┌──

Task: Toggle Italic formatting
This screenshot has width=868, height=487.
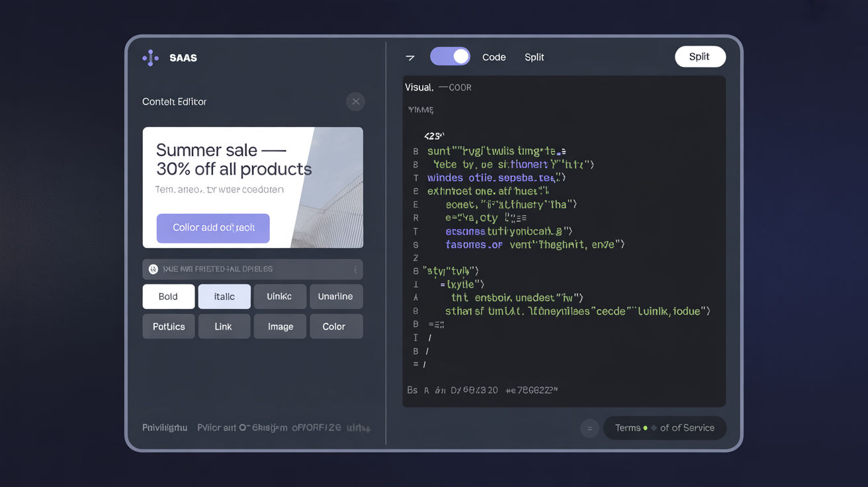Action: (224, 296)
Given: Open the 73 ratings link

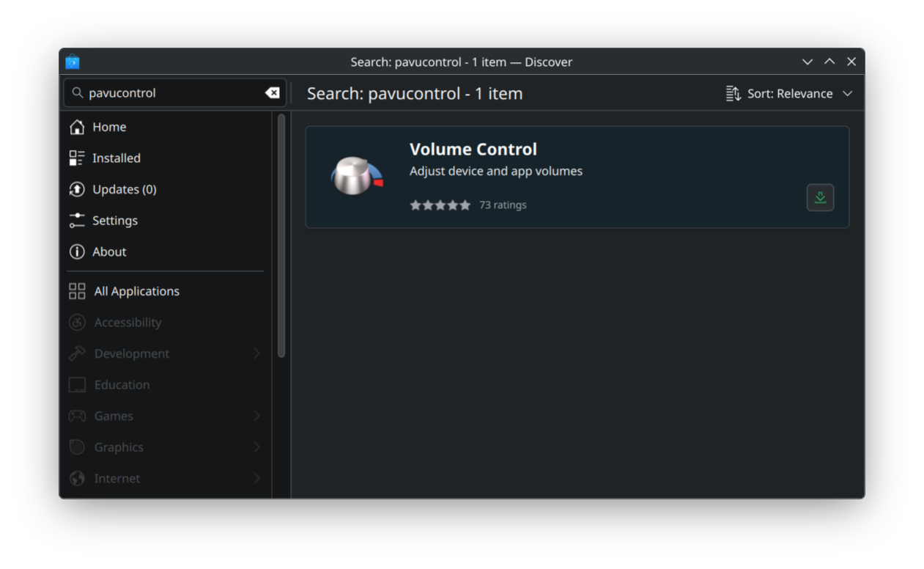Looking at the screenshot, I should (x=503, y=205).
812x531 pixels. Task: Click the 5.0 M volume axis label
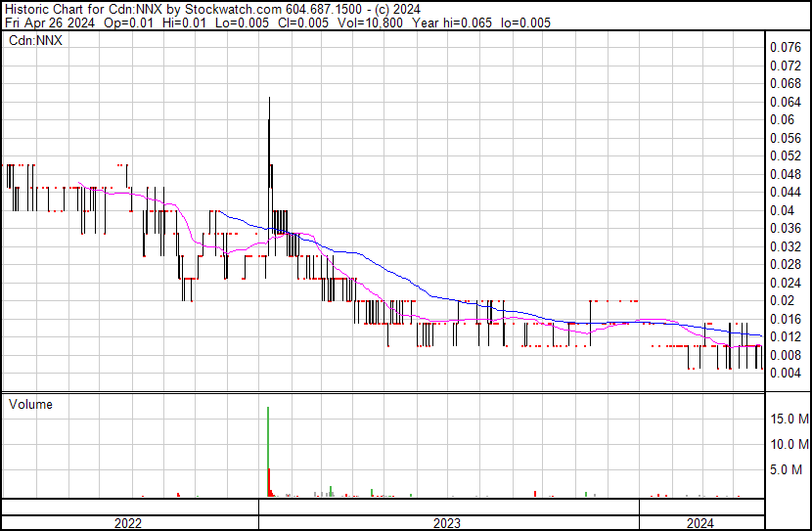(x=791, y=469)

└──

- **What you have to do**:
Copy out every line of the material above word for word, leaving out the pictures.

- **Full answer**:
Task: Toggle Italic formatting
This screenshot has width=868, height=487.
Action: (224, 296)
Given: Open the 73 ratings link

Looking at the screenshot, I should (x=503, y=205).
812x531 pixels. Task: Click the 5.0 M volume axis label
(x=791, y=469)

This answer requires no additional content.